Exercise task 1:
Return these lines from the records without any change, beginning at the line that contains "Viewport: 974px width, 736px height." and stopping after the line that contains "Action: point(696,703)".

#library("SpaDES.project")

This vignette expands upon blog posts originally posted on the Predictive Ecology website1 2.

Project directory structure

The simplest structure is to use a single directory for all project-related components:

myProject/
|_  cache/            # use this for your simulation cachePath
|_  inputs/           # use this for your simulation inputPath
|_  manuscripts/
|_  modules/          # use this for your simulation modulePath
    |_  module1/
    |_  module2/
    |_  module3/
    |_  module4/
    |_  module5/
|_  outputs/          # use this for your simulation outputPath
|_  packages/         # project-specific package library
...

Most SpaDES users will get modules via downloadModule(), and should save these modules in the project’s modules/ sub-directory. New modules should also be created in this directory. Remember that each module should be self-contained, and that data are typically stored in the module’s data/ sub-directory (though, see below re: inputs/).

Filepaths

  • use relative file paths within the main project directory

  • paths external to the project, such as /tmp and /scratch, may not be globally available, so avoid hardcoding these:

    • use per-user and per-machine configurations, or setup symlinks to these location that point to their system-specific locations
    • e.g., myProject/scratch --> /scratch/myUser/myProject/
    • e.g., use file.path(tempdir(), "myProject") instead of /tmp/myProject to ensure cross-platform availability e.g., on Windows
  • do not use getwd() nor setwd() within scripts, modules, etc.

Input records:

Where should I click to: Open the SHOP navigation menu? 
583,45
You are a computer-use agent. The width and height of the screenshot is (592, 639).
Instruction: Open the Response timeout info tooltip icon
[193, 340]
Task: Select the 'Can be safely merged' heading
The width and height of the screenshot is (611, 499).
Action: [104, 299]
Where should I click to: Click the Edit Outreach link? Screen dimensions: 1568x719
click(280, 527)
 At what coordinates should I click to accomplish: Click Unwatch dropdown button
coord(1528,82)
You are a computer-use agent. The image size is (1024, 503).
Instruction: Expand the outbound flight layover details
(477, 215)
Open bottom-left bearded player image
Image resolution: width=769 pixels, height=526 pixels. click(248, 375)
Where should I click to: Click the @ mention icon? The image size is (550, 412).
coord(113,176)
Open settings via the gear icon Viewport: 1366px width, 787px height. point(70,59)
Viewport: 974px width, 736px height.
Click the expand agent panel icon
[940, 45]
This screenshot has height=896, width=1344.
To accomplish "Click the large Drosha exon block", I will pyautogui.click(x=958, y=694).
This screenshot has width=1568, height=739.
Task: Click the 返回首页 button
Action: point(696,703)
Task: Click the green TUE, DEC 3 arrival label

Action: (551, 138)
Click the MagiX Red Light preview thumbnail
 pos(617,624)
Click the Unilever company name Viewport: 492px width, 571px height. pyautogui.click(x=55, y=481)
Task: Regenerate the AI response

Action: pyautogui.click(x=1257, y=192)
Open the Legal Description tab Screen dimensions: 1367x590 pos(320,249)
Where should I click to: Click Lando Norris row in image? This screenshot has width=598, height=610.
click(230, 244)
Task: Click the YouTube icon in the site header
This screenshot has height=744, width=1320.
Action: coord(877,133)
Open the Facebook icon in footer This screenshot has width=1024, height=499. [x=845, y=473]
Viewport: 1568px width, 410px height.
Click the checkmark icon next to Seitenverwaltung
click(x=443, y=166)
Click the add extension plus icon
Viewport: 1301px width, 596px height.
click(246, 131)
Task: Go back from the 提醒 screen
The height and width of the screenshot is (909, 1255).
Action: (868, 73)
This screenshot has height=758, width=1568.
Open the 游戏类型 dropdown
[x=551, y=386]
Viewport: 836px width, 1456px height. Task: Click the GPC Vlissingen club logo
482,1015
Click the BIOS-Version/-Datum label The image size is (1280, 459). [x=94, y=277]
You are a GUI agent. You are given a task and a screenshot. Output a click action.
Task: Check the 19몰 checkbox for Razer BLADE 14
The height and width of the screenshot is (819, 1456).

Exercise task 2:
Answer these questions using the text on SpaDES project structure:
(a) Which sub-directory of the project does the text say to use for the simulation modulePath?
(b) What does the text recommend using instead of /tmp/myProject?
(c) Which two functions should not be used within scripts and modules?

Reply 1:
Viewport: 974px width, 736px height.
Click the expand agent panel icon
[940, 45]
This screenshot has height=896, width=1344.
To accomplish "Click the large Drosha exon block", I will pyautogui.click(x=958, y=694).
This screenshot has width=1568, height=739.
Task: Click the 返回首页 button
Action: point(696,703)

Reply 2:
(a) modules/
(b) file.path(tempdir(), "myProject")
(c) getwd() and setwd()